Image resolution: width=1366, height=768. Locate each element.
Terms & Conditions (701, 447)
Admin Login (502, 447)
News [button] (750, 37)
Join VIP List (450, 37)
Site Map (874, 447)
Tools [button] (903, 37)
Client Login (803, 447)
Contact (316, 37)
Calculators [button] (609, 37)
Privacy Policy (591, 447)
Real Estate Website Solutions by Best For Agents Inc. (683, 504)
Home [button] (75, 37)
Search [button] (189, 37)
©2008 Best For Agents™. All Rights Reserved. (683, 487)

--------------------------------------------------

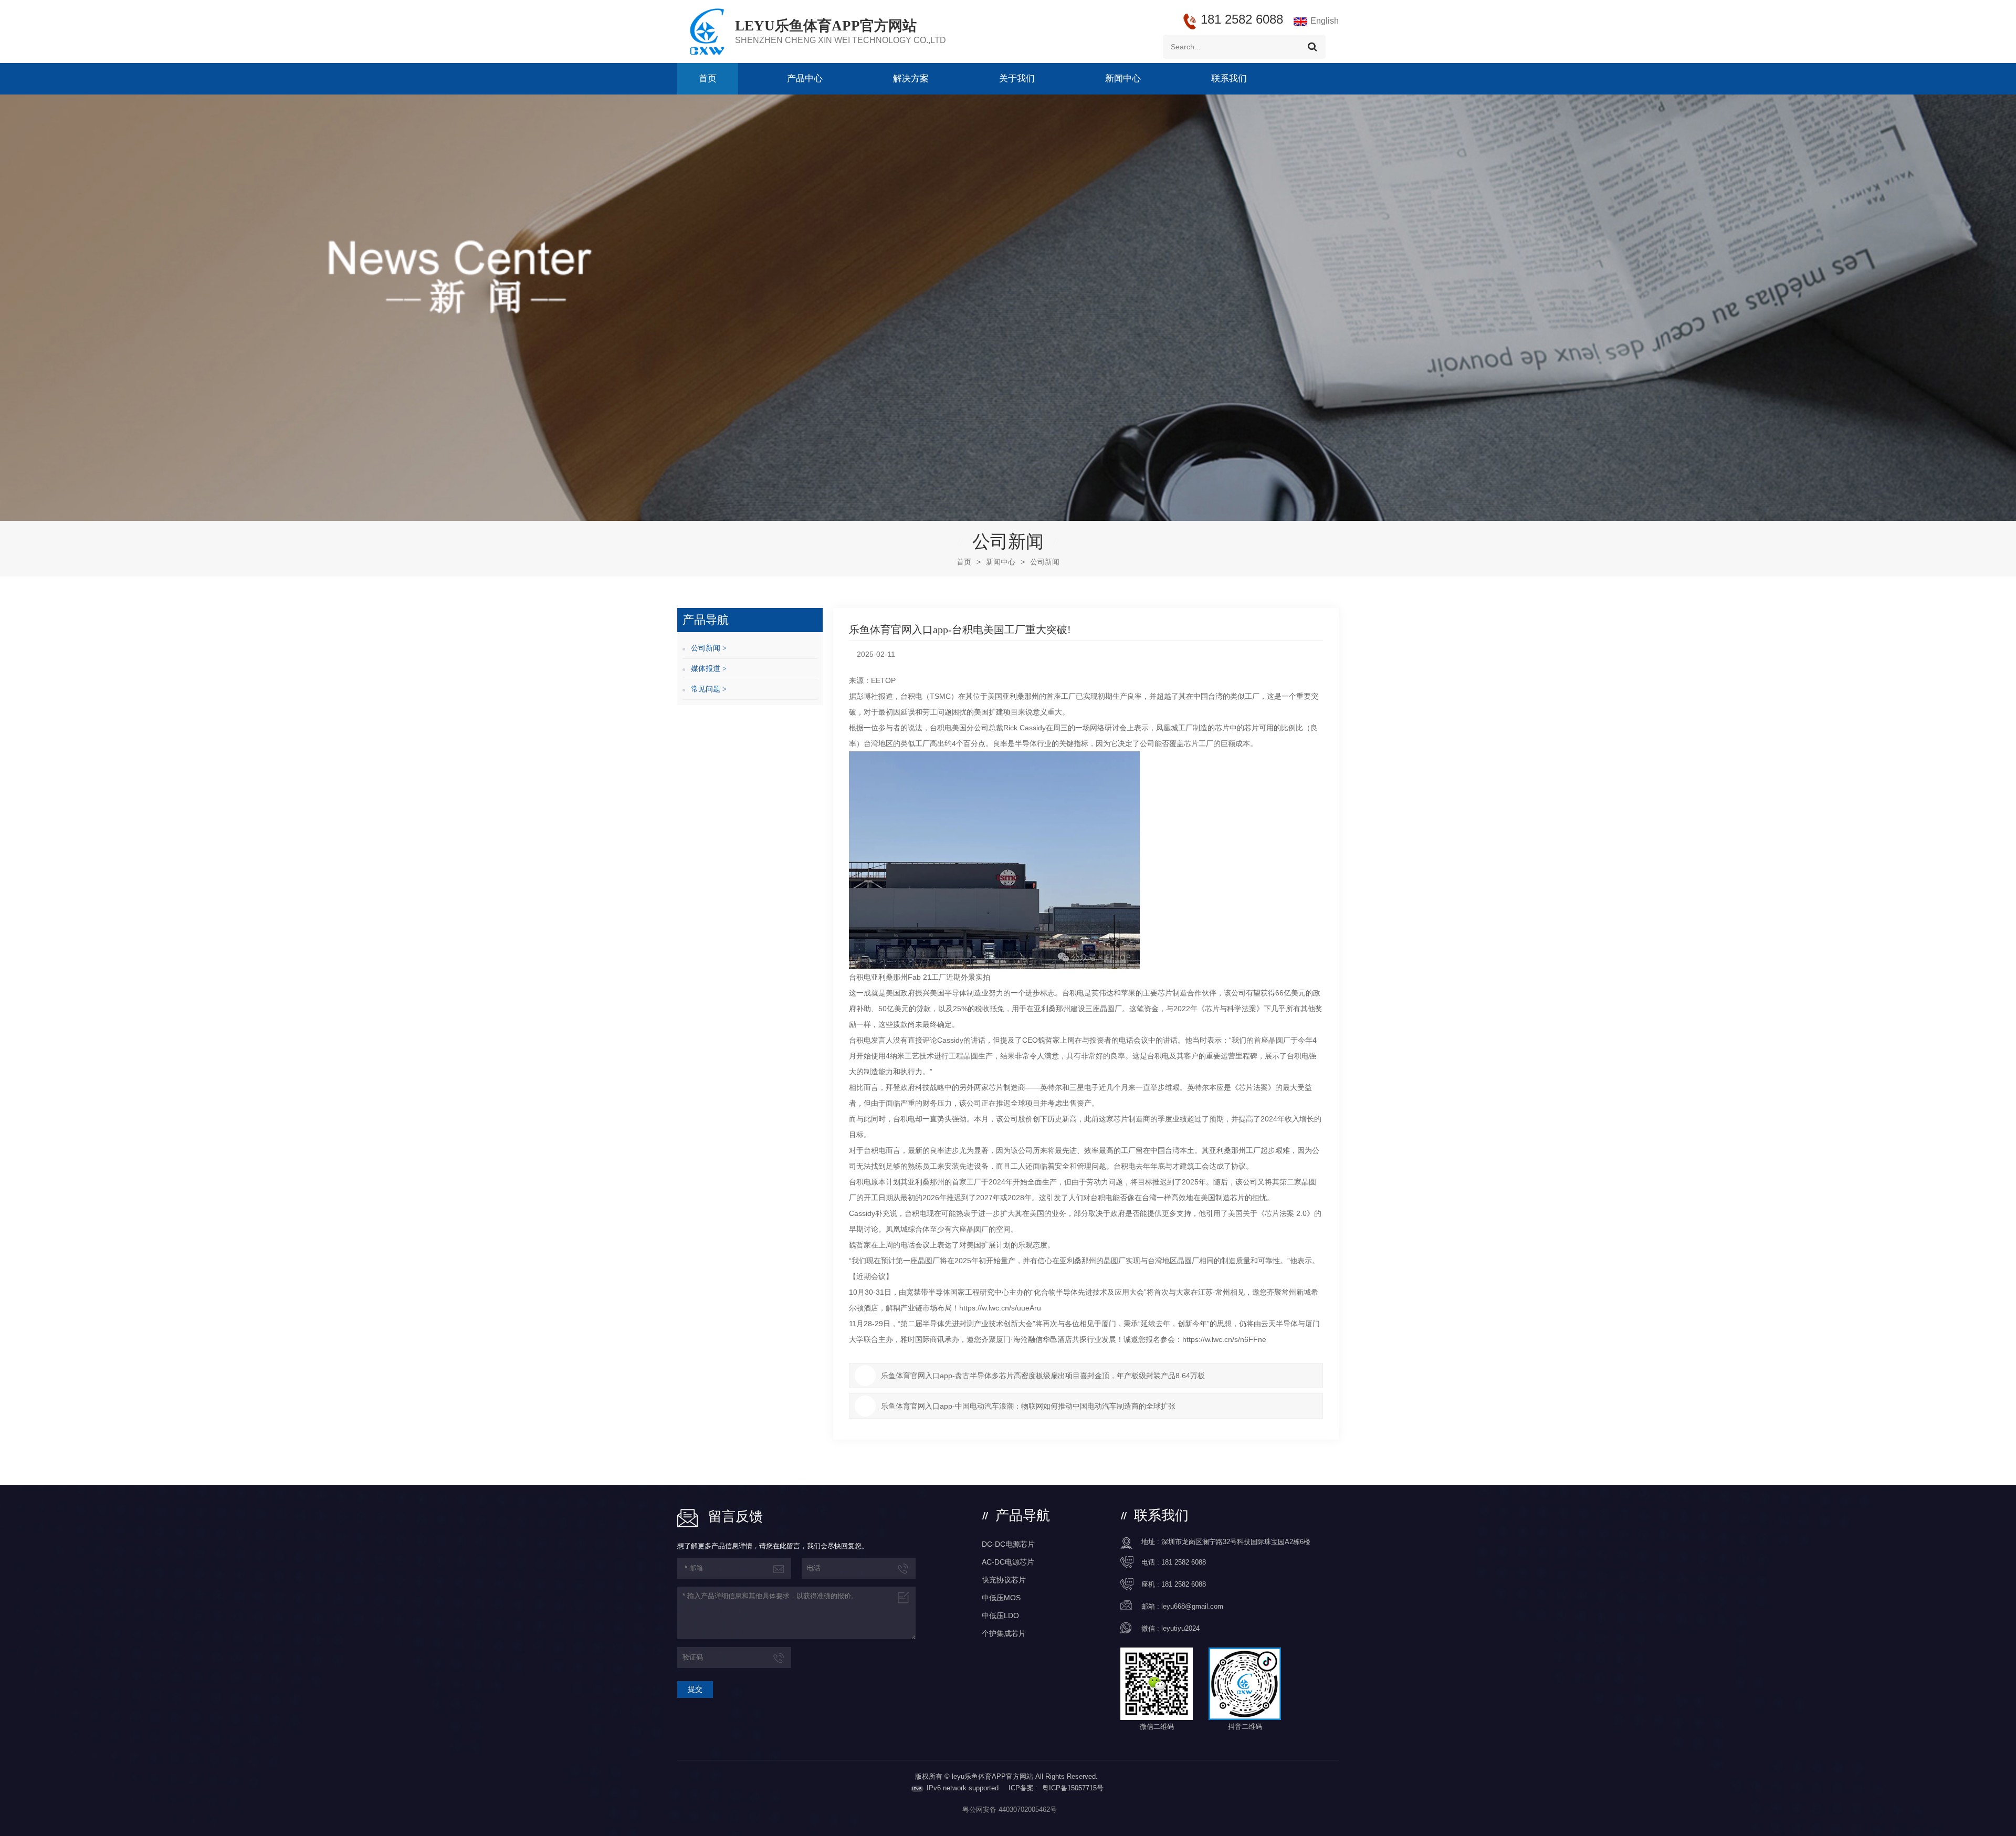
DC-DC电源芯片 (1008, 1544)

--------------------------------------------------

▶ [TASK DESCRIPTION] Give again, word for word, every line of the listing above from the one with "Calculators [button] (609, 37)" to the one with "Reserved. (683, 487)", both inclusive, and nothing beyond them.

▶ [RESPONSE TO THE TASK]
Calculators [button] (609, 37)
Privacy Policy (591, 447)
Real Estate Website Solutions by Best For Agents Inc. (683, 504)
Home [button] (75, 37)
Search [button] (189, 37)
©2008 Best For Agents™. All Rights Reserved. (683, 487)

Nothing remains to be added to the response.